A follower of the Favorskyi school, he restored epicism to Ukrainian engraving and turned to folk themes.
He was involved in the work on the film Shadows of Forgotten Ancestors after illustrating Mykhailo Kotsiubynskyi's Fata Morgana (he used it as the basis for his graduate work), and in 1963 he began working on the design of the book of the same name. But after creating only three engravings, he was invited to join the film crew as a production designer. Parajanov said: "He is not just an artist, but a thinking artist. You could probably find someone more talented than him, but not more thoughtful. He brought us to the Carpathians as a guide. He knew them. He saved us from paysan, from falsity." After the film's release, Yakutovych continued to design the book, and in 1967, the illustrated edition of Kotsiubynskyi's Shadows of Forgotten Ancestors was published. His second project in cinema was the film Zahar Berkut by Leonid Osyka in 1971.

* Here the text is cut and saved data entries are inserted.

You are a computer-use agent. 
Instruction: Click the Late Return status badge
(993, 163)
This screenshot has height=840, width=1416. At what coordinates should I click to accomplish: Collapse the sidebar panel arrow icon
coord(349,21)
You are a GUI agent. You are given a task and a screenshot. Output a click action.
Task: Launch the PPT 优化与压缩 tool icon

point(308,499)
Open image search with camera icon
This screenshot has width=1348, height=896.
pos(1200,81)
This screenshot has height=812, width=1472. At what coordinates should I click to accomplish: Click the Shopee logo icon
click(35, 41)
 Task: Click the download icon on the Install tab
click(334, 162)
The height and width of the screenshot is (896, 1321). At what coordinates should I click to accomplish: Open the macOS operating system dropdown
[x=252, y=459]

Yakutovych's creative style was formed in the 1960s, when he, along with Oleksandr Hubariev, Oleksandr Danchenko, Hryhorii Havrylenko, and Valerii Lamakh, resolutely opposed social realism genre painting with a new system of the pictorial art. During this short period of the Khrushchev Thaw, young artists were able to experiment and make discoveries in art.
Yakutovych's engravings are constructed in terms of spatial solutions. Light and shadow play a dominant role, regardless of whether the action takes place in daylight or artificial light. The artist's ex libris are characterized by the authenticity of figurative expression, rich imagination and virtuoso mastery. He is the author of stamps, envelopes, and postcards based on Ukrainian folk songs. A documentary film Ivan from Stanymyr was made about Yakutovych's creative art.